An explosion rips through the Earth embassy on Vulcan, killing dozens of people including Archer's close friend Admiral Forrest. While Trip and Phlox lead the investigation on the Enterprise, Archer (Scott Bakula) and T'Pol (Jolene Blalock) head out into the Vulcan desert to apprehend the religious cult suspected of undertaking the attack.

This season seems to be all about answering questions the audience probably was never asking. The season premiere was an answer to 'can we see more of that interminable temporal cold war?'. The subsequent three-parter was an answer to 'what was Noonien Soong like, and can we see more of Khan's people?'. This episode, which kicks off a second three-part story, appears to be answering the question 'why are the Vulcans in Enterprise such assholes?'. I assumed the answer was 'bad writing', but apparently it's something more than that.

As with those earlier Season 4 stories, "The Forge" is a maze of continuity references. It follows up on plenty of elements from Enterprise itself - Ambassador Soval, the death of Forrest, T'Pol's husband, and of course the relationship between Earth and Vulcan. It's been a pretty strained relationship since the series pilot, and it always struck me as rather unbelievable given the way Vulcans have behaved in all of the other Star Trek productions. Obviously some others had the same problem, because this really does seem to be an explanation as to why the two different behaviours don't mesh together.

The continuity references extend far beyond Enterprise, however, with the inclusion of T'Pau - who will, in her future, appear in the original Star Trek - and the live-action debut of the Sehlat, a sort of large Vulcan cat that previously appeared in Star Trek: The Animated Series. I'm all for revisiting your past, but when a series starts name-checking its 40 year-old animated spin-off it's probably one revisitation too many. Really keen-eared viewers will recall several of the questions posed to Archer by a suspicious Vulcan as coming from Spock's computer test in Star Trek IV.

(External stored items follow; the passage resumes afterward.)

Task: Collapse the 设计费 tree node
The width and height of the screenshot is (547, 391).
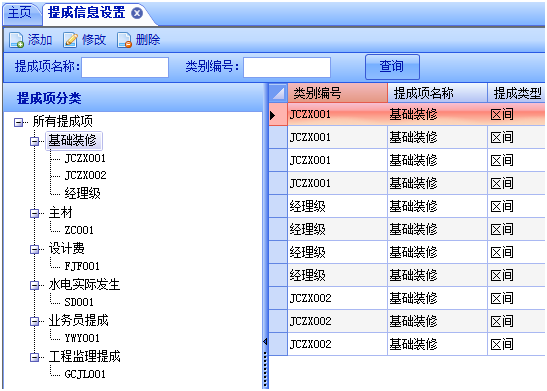Action: click(34, 249)
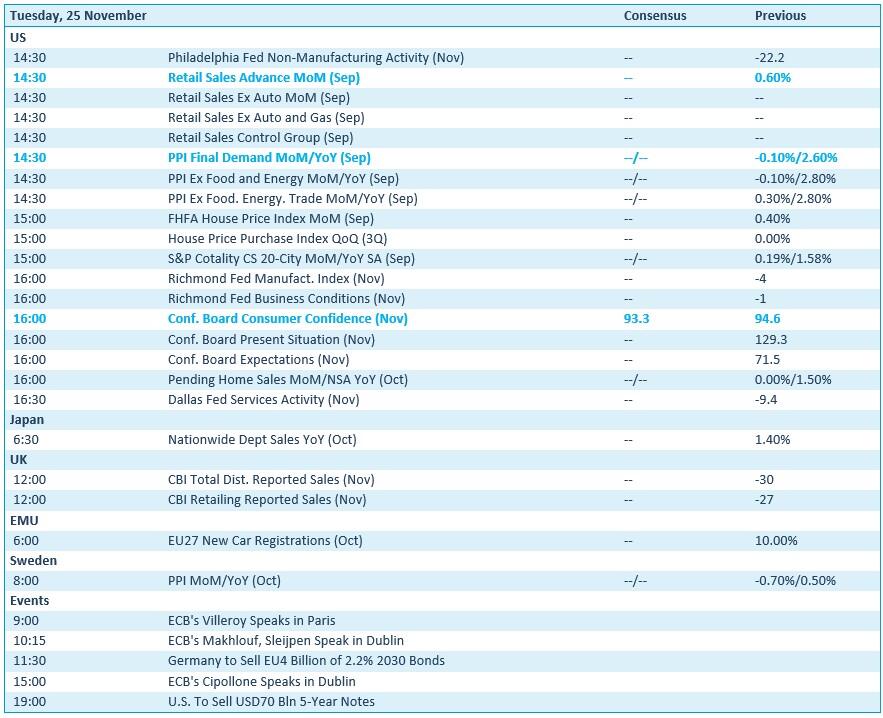Click the Japan section heading

pyautogui.click(x=27, y=420)
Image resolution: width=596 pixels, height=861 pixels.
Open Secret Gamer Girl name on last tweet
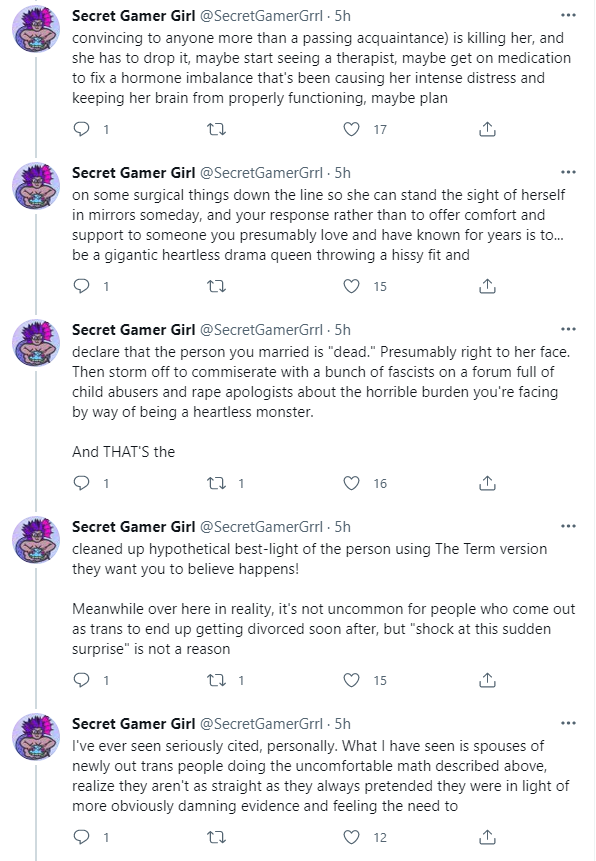[133, 724]
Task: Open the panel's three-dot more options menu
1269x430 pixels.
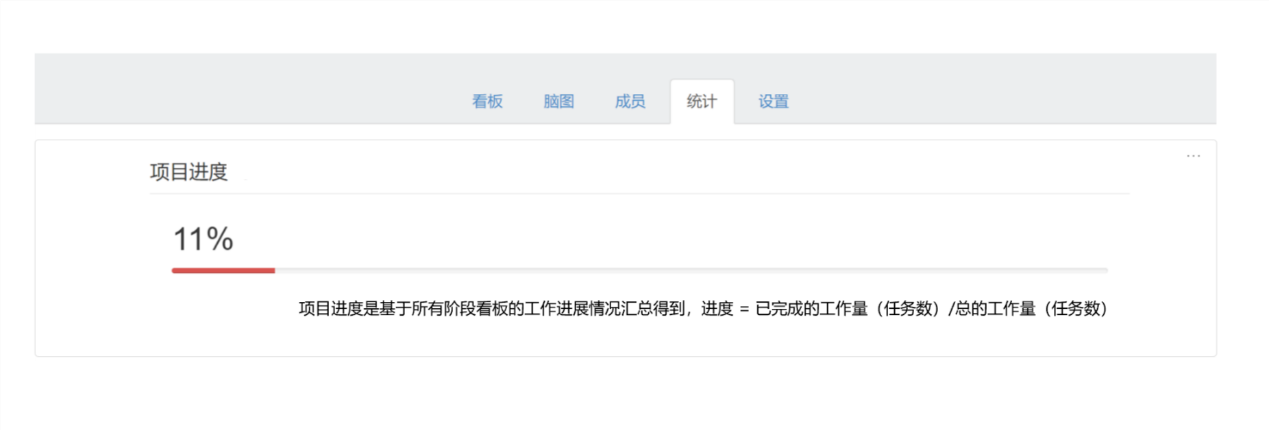Action: (x=1193, y=156)
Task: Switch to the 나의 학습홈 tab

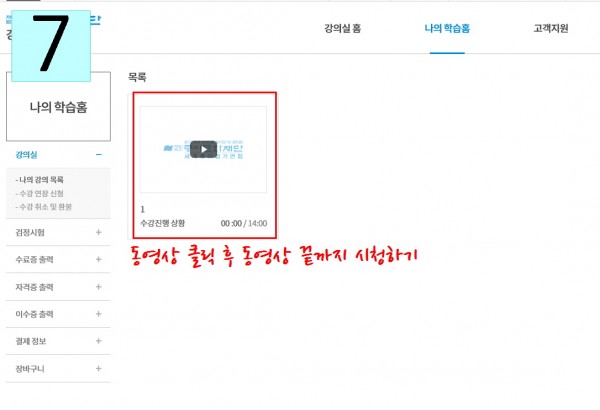Action: click(447, 28)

Things seem to be taken one extra step too far when a dying Vulcan, fatally struck in a lightning storm, places his hand on Archer's face and transfers his 'katra' - a Vulcan soul - into Archer's mind. It's what Spock did to McCoy back in Star Trek II, and by repeating it here it feels like that film's events are somehow diminished. It's a constant problem with Enterprise: every time they revisit an element from an earlier series it retro-actively dimishes the impact of that particular episode.

There is a lot to enjoy here. In particular it's great to see Ambassador Soval (Gary Graham) get fleshed out and rounded off, and given a prominent place within the storyline. He's always been rather badly under-written in the past, and it must have been a relief for Graham to finally get something interesting to do.

Altogether the strengths in the script and the performances don't outweigh the near-catastrophic weight of all the continuity references. It's entertaining to an extent, but also exhausting. I don't think this one quite manages to get a thumbs-up from me. That leaves Season 4 with four good episodes out of seven, and a quality ratio of 57 per cent.